Sementara kita tahu,kondisi sosial ekonomi Indonesia saat ini dalam situasi yang sangat mengkhawatirkan dan dapat mengancam Keberlangsungan kehidupan berbangsa dan bernegara. Bahkan untuk menuju kondisi chaos sudah mendapatkan bahan bakarnya yang terbaik.
Menurut laporan lembaga riset bereputasi internasional Credit Suisse ( 2019), 82 persen dari 173 juta orang dewasa Indonesia hanya memiliki kekayaan di bawah 10.000 dollar amerika. Jauh diatas rata-rata dunia yang hanya 58 %.
Sementara itu, hanya 1,1 % dari orang dewasa yang memiliki kekayaan di atas 100.000 dolar amerika. Jauh sekali di atas rata-rata dunia yang angkanya hingga 10,6 %.
Kondisi ini menjadikan ketimpangan kekayaan atau Rasio Gini Kekayaan kita menjadi sangat tinggi sekali, yaitu 0,83. Diperjelas dalam laporan Suisse tersebut, hanya 1% kuasai 45 % kekayaan Indonesia.
World Bank ( 2020) menambahkan, 115 juta rakyat Indonesia dalam kondisi rentan miskin. Dimana bilamana ekonomi tergoncang sedikit saja, separuh warga kita langsung terjun bebas menjadi miskin. Kasus Corona ini dan juga gejala krisis konjungtur yang sudah dapat kita rasakan di awal tahun telah menyambut. Saat ini, niscaya angkanya mungkin bertambah.
Merajut Solusi
Dalam situasi seperti sekarang ini, solusi jangka pendeknya tentu fokus pada penanganan agar virus tidak merebak. Tapi secara ekonomi juga perlu dilakukan langkah penanganan yang penting juga secara simultan.
Pertama, perlu kebijakan alokasi fiskal yang langsung menyasar pada kelompok rentan. Seperti misalnya : mengalokasikan pendanaan langsung untuk pencegahan meluasnya wabah dan alokasi bantuan langsung bagi mereka yang menganggur baik dari pengangguran terbuka dan mereka yang kehilangan pekerjaan dan usahanya karena dampak wabah minimal untuk bertahan hidup selama 3 sampai 4 bulan.
Kedua, mengembangkan diskresi pajak lebih tinggi bagi seluruh kegiatan bisnis skala menengah dan besar dan pajak kekayaan orang dengan kepemilikkan asset di atas 1,5 milyard secara khusus untuk menanggulangi dampak ekonomi langsung dan dialokasikan langsung ke kelompok rentan.
Ketiga, mengajak seluruh bisnis yang masih wajib operasi seperti produsen bahan makanan dan jalur distibusinya untuk merekrut tenaga kerja temporer kelompok rentan tanpa syarat.
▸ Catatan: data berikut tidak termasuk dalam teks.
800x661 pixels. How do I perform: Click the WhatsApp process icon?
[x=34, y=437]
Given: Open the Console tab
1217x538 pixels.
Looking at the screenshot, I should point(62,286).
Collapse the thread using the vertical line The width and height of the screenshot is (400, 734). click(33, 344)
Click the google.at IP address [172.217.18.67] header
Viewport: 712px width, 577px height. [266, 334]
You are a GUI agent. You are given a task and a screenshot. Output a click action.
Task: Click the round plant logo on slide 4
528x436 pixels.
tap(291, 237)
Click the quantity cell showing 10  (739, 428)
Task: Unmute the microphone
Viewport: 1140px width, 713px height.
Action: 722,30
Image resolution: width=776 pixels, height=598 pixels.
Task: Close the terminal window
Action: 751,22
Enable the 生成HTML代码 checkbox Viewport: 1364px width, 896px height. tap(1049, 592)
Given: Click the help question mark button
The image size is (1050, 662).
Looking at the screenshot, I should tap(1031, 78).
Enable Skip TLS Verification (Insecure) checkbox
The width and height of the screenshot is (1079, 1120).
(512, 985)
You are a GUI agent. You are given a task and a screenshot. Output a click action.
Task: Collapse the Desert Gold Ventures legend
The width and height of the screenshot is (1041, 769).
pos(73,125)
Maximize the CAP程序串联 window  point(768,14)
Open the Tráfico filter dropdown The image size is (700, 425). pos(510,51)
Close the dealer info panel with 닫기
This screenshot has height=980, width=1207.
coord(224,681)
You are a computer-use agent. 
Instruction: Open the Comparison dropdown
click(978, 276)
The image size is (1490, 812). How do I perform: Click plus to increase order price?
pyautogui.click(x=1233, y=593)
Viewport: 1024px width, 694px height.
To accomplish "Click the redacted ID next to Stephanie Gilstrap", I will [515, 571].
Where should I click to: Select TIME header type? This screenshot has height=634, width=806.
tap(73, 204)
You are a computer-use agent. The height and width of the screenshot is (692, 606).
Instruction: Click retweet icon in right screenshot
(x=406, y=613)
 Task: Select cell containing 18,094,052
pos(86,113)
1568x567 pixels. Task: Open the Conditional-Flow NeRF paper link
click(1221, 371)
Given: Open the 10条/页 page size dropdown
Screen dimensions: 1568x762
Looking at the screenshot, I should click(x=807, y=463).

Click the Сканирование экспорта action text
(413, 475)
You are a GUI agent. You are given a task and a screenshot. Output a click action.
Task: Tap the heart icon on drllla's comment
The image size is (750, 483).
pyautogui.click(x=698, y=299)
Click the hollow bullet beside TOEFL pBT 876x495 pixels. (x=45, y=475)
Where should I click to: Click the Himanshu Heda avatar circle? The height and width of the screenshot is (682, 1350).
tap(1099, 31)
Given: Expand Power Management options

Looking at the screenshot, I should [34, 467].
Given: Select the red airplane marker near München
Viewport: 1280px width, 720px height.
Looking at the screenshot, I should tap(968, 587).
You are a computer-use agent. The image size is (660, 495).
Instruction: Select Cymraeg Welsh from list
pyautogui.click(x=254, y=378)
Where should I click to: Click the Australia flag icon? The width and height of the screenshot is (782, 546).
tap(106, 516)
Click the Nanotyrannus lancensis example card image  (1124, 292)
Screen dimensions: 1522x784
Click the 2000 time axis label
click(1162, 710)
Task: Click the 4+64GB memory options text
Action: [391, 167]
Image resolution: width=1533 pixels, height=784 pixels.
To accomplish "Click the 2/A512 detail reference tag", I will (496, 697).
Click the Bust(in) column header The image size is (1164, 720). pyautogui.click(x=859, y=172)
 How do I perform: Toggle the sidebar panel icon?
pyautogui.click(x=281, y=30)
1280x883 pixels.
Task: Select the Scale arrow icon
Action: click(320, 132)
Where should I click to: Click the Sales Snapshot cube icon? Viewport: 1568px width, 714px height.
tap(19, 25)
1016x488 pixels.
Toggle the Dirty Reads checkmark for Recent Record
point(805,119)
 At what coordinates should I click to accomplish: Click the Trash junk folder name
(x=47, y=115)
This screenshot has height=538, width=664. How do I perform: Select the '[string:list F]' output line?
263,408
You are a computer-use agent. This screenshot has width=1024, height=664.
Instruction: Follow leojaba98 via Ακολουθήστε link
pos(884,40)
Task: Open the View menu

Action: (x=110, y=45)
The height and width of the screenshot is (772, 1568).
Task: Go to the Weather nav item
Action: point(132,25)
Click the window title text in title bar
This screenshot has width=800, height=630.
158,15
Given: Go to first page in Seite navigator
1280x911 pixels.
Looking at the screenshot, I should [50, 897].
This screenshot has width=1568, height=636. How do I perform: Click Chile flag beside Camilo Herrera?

Keempat, membangun protokol khusus penanganan dampak ekonomi wabah dan memastikan kebijakan kelembagaan-kelembagaan pemerintah yang fokus di bidang sosial ekonomi tepat pada sasaranya.
Keempat tindakan di atas niscaya akan berdampak positif jika Pemerintah tegas dan semua elemen gerakan koperasi siap mem back up hingga ke level primer atau daerah. Gerakan koperasi perlu intens memberi tekanan secara intens kepada pemerintah untuk konsisten.